Mehrere Zivilisten bei Bombardements in Syrien getötet

Bei Bombardements durch syrische Regierungstruppen sind im Nordwesten des Bürgerkriegslandes mehrere Zivilisten getötet worden. Die Syrische Beobachtungsstelle für Menschenrechte berichtete am Mittwoch von sieben Todesopfern in dem von Rebellen kontrollierten Ort Ariha in der Provinz Idlib, darunter vier Kinder. Die Hilfsorganisation World Vision meldete acht Tote.

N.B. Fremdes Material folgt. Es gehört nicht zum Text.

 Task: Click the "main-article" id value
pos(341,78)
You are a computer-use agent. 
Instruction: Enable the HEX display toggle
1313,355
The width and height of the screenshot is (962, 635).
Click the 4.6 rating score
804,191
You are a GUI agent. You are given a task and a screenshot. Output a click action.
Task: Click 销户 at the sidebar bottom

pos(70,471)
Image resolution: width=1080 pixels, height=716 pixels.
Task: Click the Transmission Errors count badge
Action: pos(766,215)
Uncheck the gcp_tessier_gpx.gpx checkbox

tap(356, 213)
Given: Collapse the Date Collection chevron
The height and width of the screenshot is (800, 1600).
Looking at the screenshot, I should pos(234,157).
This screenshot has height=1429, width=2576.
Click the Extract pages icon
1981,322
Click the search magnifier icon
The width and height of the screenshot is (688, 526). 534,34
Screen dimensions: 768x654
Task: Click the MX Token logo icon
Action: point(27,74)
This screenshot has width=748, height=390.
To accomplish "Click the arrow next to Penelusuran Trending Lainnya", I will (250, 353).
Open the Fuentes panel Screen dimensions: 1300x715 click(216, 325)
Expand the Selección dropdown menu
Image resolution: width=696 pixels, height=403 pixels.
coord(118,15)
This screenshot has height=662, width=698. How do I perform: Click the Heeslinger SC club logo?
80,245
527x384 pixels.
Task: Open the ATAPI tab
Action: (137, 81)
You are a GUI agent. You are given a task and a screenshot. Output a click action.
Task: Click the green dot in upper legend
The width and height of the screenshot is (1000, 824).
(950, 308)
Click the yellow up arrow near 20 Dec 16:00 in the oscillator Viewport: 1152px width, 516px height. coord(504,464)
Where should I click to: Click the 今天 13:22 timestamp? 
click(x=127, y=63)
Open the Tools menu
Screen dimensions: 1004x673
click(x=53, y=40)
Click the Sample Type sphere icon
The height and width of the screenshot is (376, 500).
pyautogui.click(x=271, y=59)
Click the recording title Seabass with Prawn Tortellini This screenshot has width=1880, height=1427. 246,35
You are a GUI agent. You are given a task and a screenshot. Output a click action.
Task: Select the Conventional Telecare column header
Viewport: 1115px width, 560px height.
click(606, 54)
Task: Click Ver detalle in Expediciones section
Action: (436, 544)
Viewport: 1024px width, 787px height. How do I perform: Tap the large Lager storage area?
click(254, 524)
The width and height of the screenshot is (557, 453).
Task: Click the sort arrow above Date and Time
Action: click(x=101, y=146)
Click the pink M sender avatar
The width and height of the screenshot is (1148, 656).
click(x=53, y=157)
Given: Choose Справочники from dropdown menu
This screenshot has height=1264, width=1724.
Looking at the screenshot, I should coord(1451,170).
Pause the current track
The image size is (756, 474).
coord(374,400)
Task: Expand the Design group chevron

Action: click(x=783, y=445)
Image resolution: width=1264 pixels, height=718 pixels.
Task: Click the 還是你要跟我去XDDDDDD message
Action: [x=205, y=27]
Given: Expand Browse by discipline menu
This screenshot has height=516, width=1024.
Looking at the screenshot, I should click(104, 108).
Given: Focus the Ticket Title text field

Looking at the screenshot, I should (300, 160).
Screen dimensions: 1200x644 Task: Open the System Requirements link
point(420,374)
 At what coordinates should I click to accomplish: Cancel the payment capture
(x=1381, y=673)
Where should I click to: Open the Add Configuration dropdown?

Die Region um Idlib ist nach mehr als neun Jahren Bürgerkrieg die letzte große Rebellenhochburg.

"Wir sind jedes Mal erschüttert, wenn wir erfahren, dass noch mehr Kinder in diesem seit fast zehn Jahren andauernden Krieg ihr Leben verloren haben", erklärte der Leiter des Syrien-Einsatzes der Organisation, Johan Mooij. Unter den Toten seien auch zwei Mitarbeiter einer Partnerorganisation. Die Hilfsorganisation Save the Children teilte mit, auch eine von ihr unterstützte Schule sei unter Beschuss geraten.

Seit Anfang 2019 wurden mindestens 1,4 Millionen Menschen durch die Kämpfe in dem Gebiet vertrieben. Der russische Präsident Wladimir Putin und der türkische Präsident Recep Tayyip Erdogan hatten sich im Frühjahr auf eine Waffenruhe für Idlib verständigt. Seitdem hat die Gewalt in der Region abgenommen. Bei russischen Luftangriffen in der vergangenen Woche kamen dennoch mindestens 78 Rebellen ums Leben, rund 100 weitere sind verletzt worden. Russland unterstützt im syrischen Bürgerkrieg den Präsidenten Bashar al-Assad, die Türkei dagegen Rebellen.